Mama’s on Washington Square: Worth the Wait?
It’s the end of summer in San Francisco. While tourist season is winding down, the streets are still clogged with double-decker tour buses, and Haight Street is still filled with gaggles of shivering tourists dressed in shorts asking, “But why is it so cold?”
Inspired by the dedication of tourists determined to have fun, a core group of fellow medical students and I decided to put on our sightseer hats and test a tried-and-true tourist establishment: Mama’s on Washington Square.
Located on the periphery of Washington Square Park in the North Beach district, Mama’s always seems to have a line coming out of it that stretches a block long. It’s a breakfast and lunch restaurant that all tourists seem to have a sixth sense about. Despite the restaurant’s almost godly reputation amongst out-of-towners, none of us had ever eaten there, even though all of us had lived in San Francisco for quite some time.
The days of skipping class for breakfast sadly behind us, my group of hardy taste-testers had to settle on trying the place out on a Saturday. Mama’s opens its doors at 8 a.m., and to avoid waiting in the rumored hours-long wait, we decided to arrive as soon as it opened.
We timed our arrival —perfectly — rounding the street corner a few minutes before 8 a.m., only to discover the line was already halfway down the block. Flabbergasted, we dutifully took our places at the end.
Half an hour later, as the line moved incrementally forward, we decided to curb our hunger with a piece of focaccia from Liguria Bakery across the street. This was a fantastic decision — the enormous piece of warm and garlicky bread melted on our tongues.

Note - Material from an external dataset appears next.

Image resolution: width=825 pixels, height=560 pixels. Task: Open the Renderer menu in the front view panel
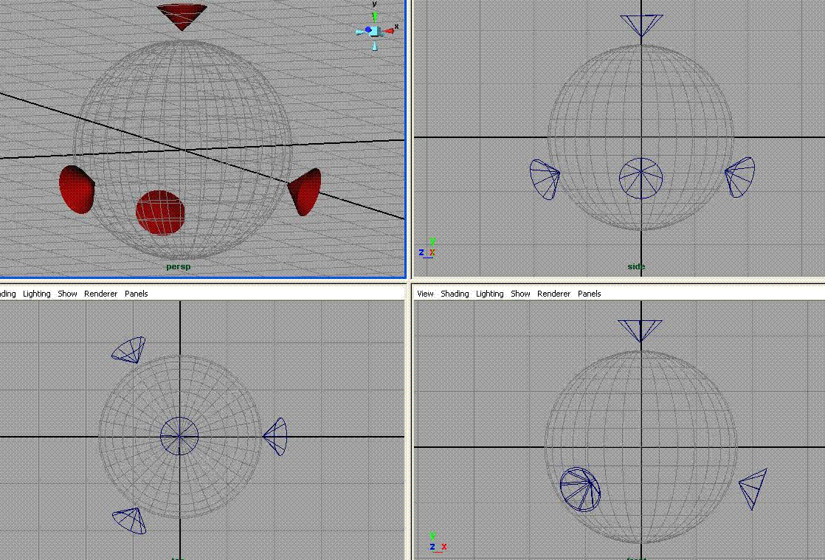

We also learned (from the Liguria cashier) that people had started lining up for Mama’s at 6:30 — an hour and a half before the restaurant had even opened. The four of us looked at each other. Was this going to be worth the wait?
Two hours later, the taste of fresh focaccia long gone from our mouths, we finally reached the front of the line. As our party was let into the restaurant (finally!), we were shuttled into yet another line — this one leading straight to the cashier.
We ordered from an enormous wall-menu, paid and were told that a table would be ready for us momentarily. Hungry and giddy with the prospect of finally experiencing Mama’s food, we didn’t question the system.
Soon after we were seated, our orders arrived. Two plates were piled high with the French Toast Sampler, made with pieces of Cinnamon, Banana and Cranberry Orange bread, and real maple syrup ($12.95).
Another plate was steaming with the good smells of a Washington Square Omelette: spicy Italian sausage, bell pepper, tomatoes and hot Pepper Jack cheese ($10.95). The Mama’s Children’s Favorite Omelette also looked spectacular: fluffy mounds of egg filled with sautéed mushroom, green onions, roasted tomatoes and Monterey Jack Cheese ($9.50).
With great fanfare and gusto, the four of us dug in. After a few inaugural bites and the obligatory passing-of-plates-around-the-table, we paused momentarily. Was this it?
Chewing silently, we stared at our plates. The food was good, but it wasn’t jaw-droppingly good. Not four-stars on Yelp good. And definitely not wait-in-the-cold-for-two-hours good.
The French Toast wasn’t so much French Toast as it was fried pieces of various quick-breads. Where was the custardy goodness of Nopa’s signature dish? The omelettes were standard fare: we could have probably made the same thing at home. We silently apologized for even thinking to cheat on the eggs at Zazie, the Cole Valley French bistro beloved amongst UCSF students.
Overall, we decided that the best things about our Mama’s experience were 1) the pieces of spicy Italian sausage inside the Washington Square omelette, 2) the complimentary raspberry jam, and 3) the focaccia we had in line while waiting.
Not a very good track record, seeing as none of those items are actually available on the menu. Considering the wealth of other delicious breakfast options that San Francisco has to offer, we ultimately decided that we’d leave Mama’s — and the wait — to the tourists.